At present, you are entitled to tax relief on contributions of £40,000 per annum (by both employee and employer). You can also ‘carry forward’ unused allowances over the past 3 tax years allowing you to make a larger total pension input without necessarily being liable to tax. There have been no changes to these levels in this year’s budget, however the annual allowance will be tapered for anyone whose ‘adjusted income’ including the value of any employer pension savings, is above £150,000. Their annual allowance will be reduced by £1 for every £2 of adjusted income above the £150,000 mark with a maximum reduction of £30,000.
The Pension Commencement Lump Sum (PCLS) was also an area that some reports said would be reviewed but no announcements were forthcoming. For Defined Contribution (investment based, e.g. SIPPS) schemes, you are still entitled to a 25% tax free lump sum before then drawing down. Defined Benefit (final salary) schemes will often still provide a PCLS but the percentage will vary depending on the occupational scheme.
The Lifetime Allowance (LTA) will be further reduced to a flat £1M from 6th April this year. The graph below shows how the LTA has changed over the past 10 years and is clearly one of the areas that the government is targeting for tax revenue. Those breaching the current LTA should certainly seek advice from a professional adviser.

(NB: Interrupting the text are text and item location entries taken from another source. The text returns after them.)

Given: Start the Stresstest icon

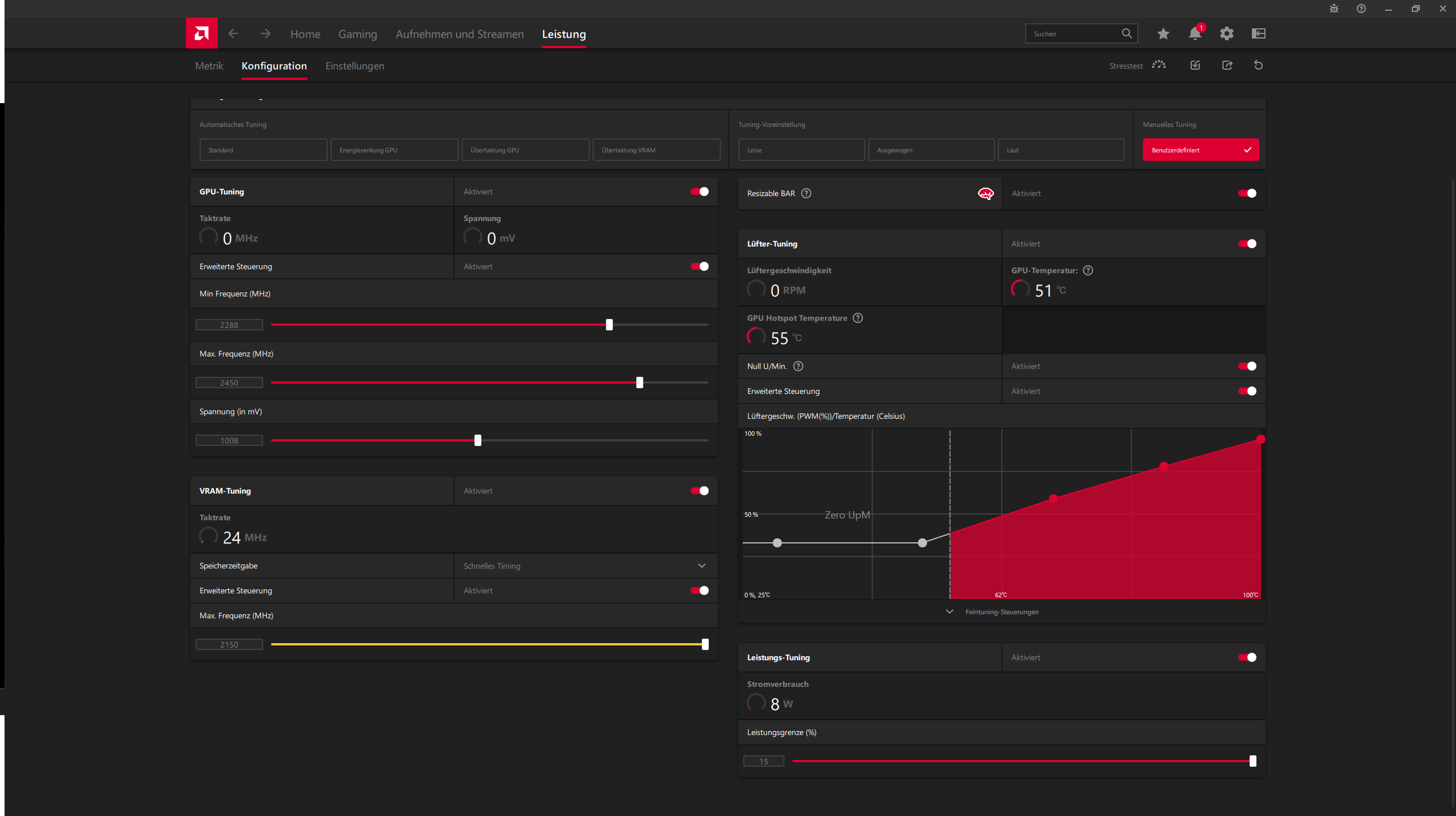Looking at the screenshot, I should tap(1159, 65).
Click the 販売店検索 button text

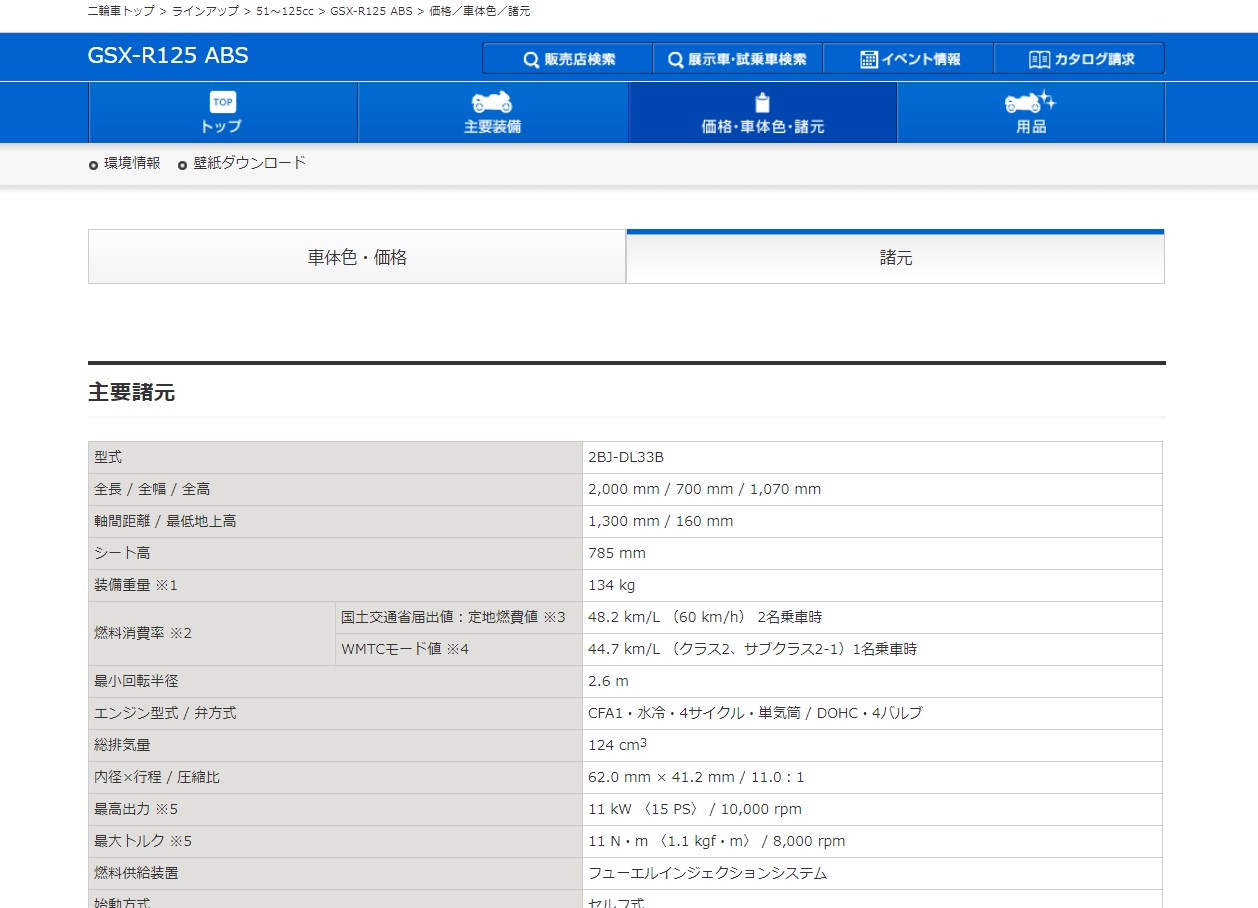point(580,59)
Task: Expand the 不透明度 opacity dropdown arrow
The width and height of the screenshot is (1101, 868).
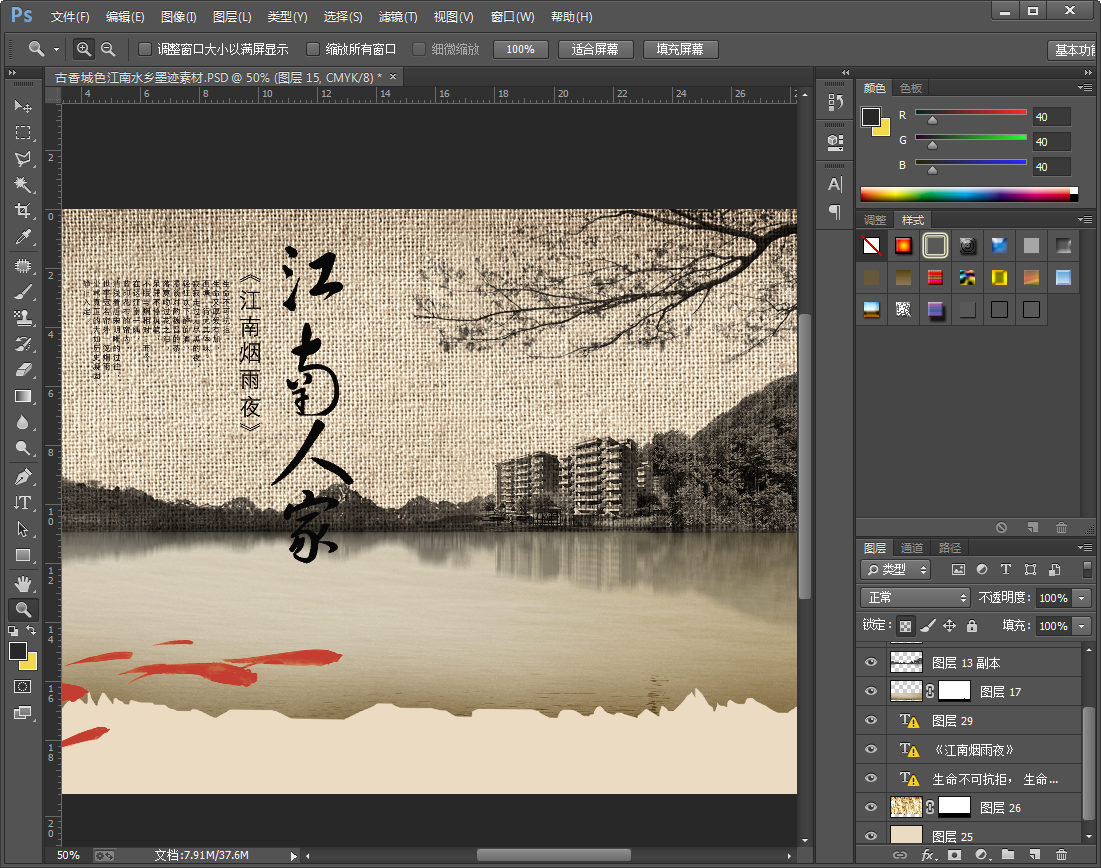Action: click(1081, 598)
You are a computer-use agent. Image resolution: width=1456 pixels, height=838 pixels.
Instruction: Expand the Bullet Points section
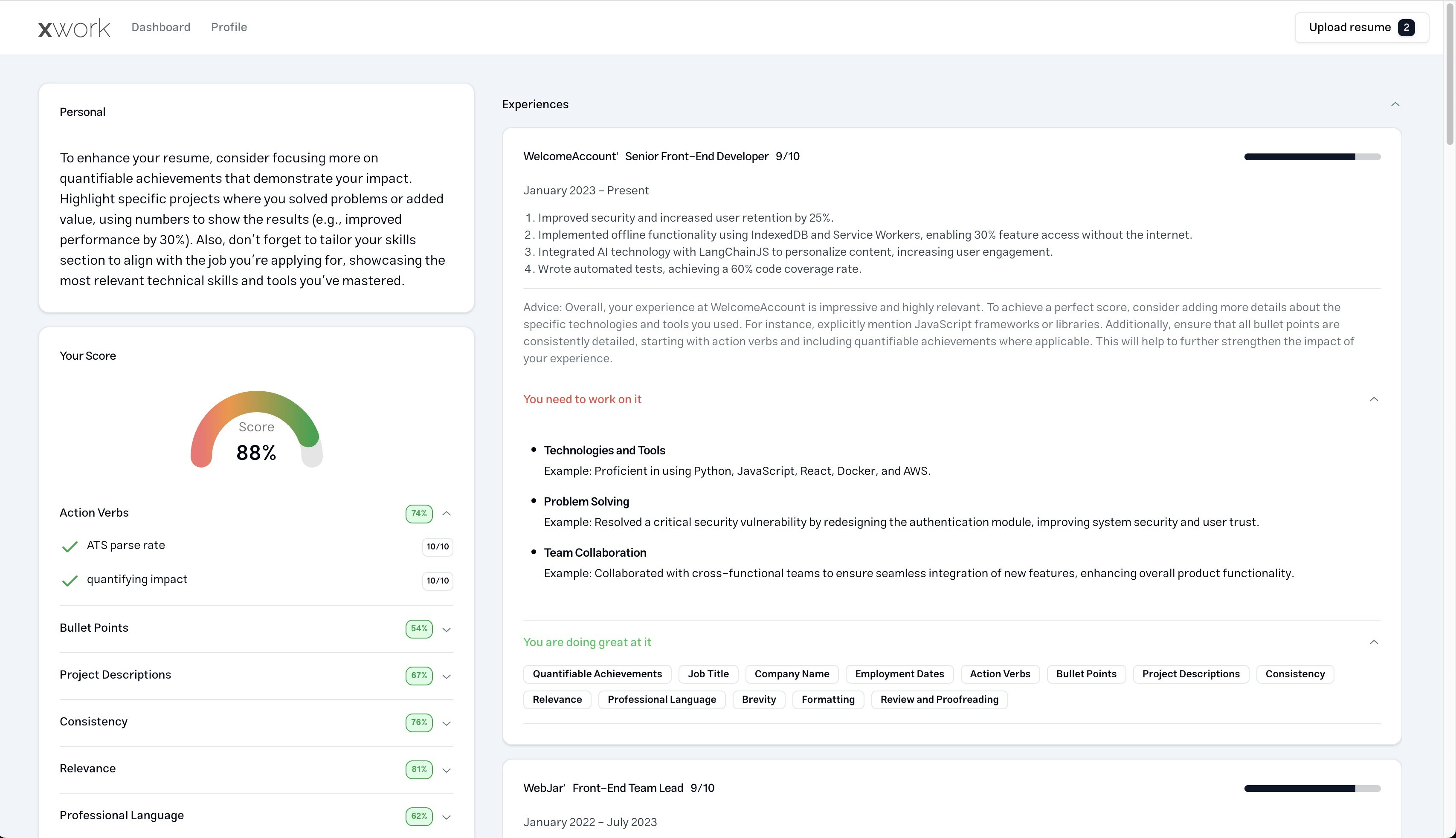pyautogui.click(x=446, y=630)
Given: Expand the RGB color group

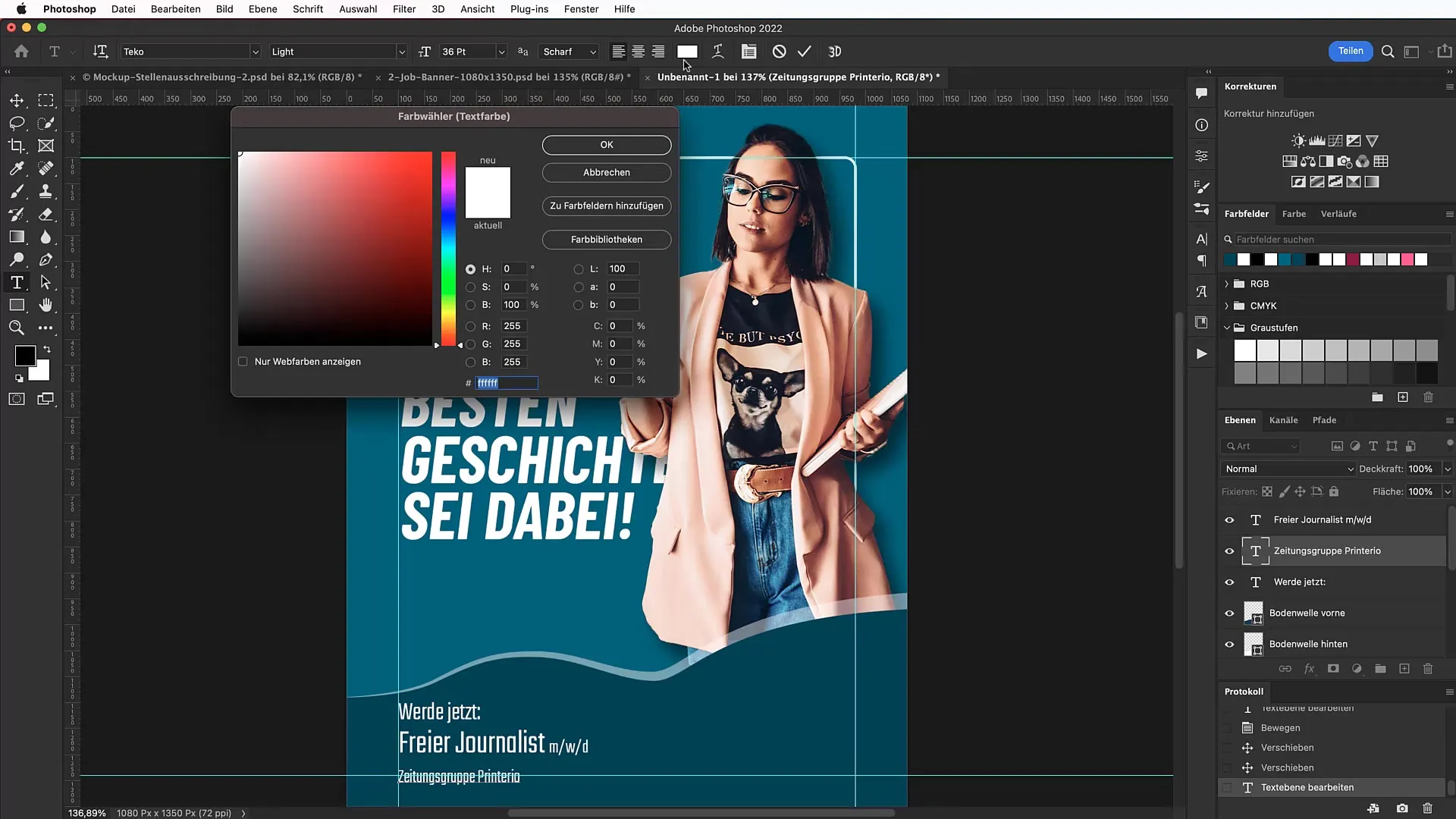Looking at the screenshot, I should [1227, 283].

Following the introduction of pension flexibility in April 2015, a number of minor changes are being made which apply to Defined Contribution schemes only:
Serious ill-health lump sums
Previously, it was only possible to take your whole pension as a lump sum if you were in serious ill-health prior to commencing drawdown. From April of this year, serious ill-health lump sums can be paid to individuals who meet the requirements and have already accessed benefits from their scheme. Those over the age of 75 will now also pay tax at their marginal rate rather than the previous flat rate of 45%.
Dependents drawdown and flexi-access drawdown
Dependents under the age of 23 in receipt of a dependents drawdown pension or flexi-access drawdown fund will be able to continue receiving authorised payments after their 23rd birthday. Prior to this, they would have to use up all of this fund by 23 or be subject to tax charges up to 70% for unauthorised payments thereafter.
Trivial Commutation Lump Sum
This can now be paid out of a Defined Contribution Scheme that is already in payment
Charity Lump Sum Death Benefit
A change will be made to align the tax treatment of a charity lump sum death benefit after a member has died under the age of 75 whether the pension scheme has been accessed or not (uncrystallised). The need to pay an uncrystallised funds lump sum death benefit, a drawdown pension fund lump sum death benefit or a flexi-access drawdown fund lump sum death benefit within two years when it is paid to a charity is also removed.
Where a member dies and the scheme must top-up the remaining funds to meet the entitlement of the member’s beneficiaries to an uncrystallised funds lump sum death benefit under the scheme rules, the full amount of the lump sum death benefit will be an authorised payment.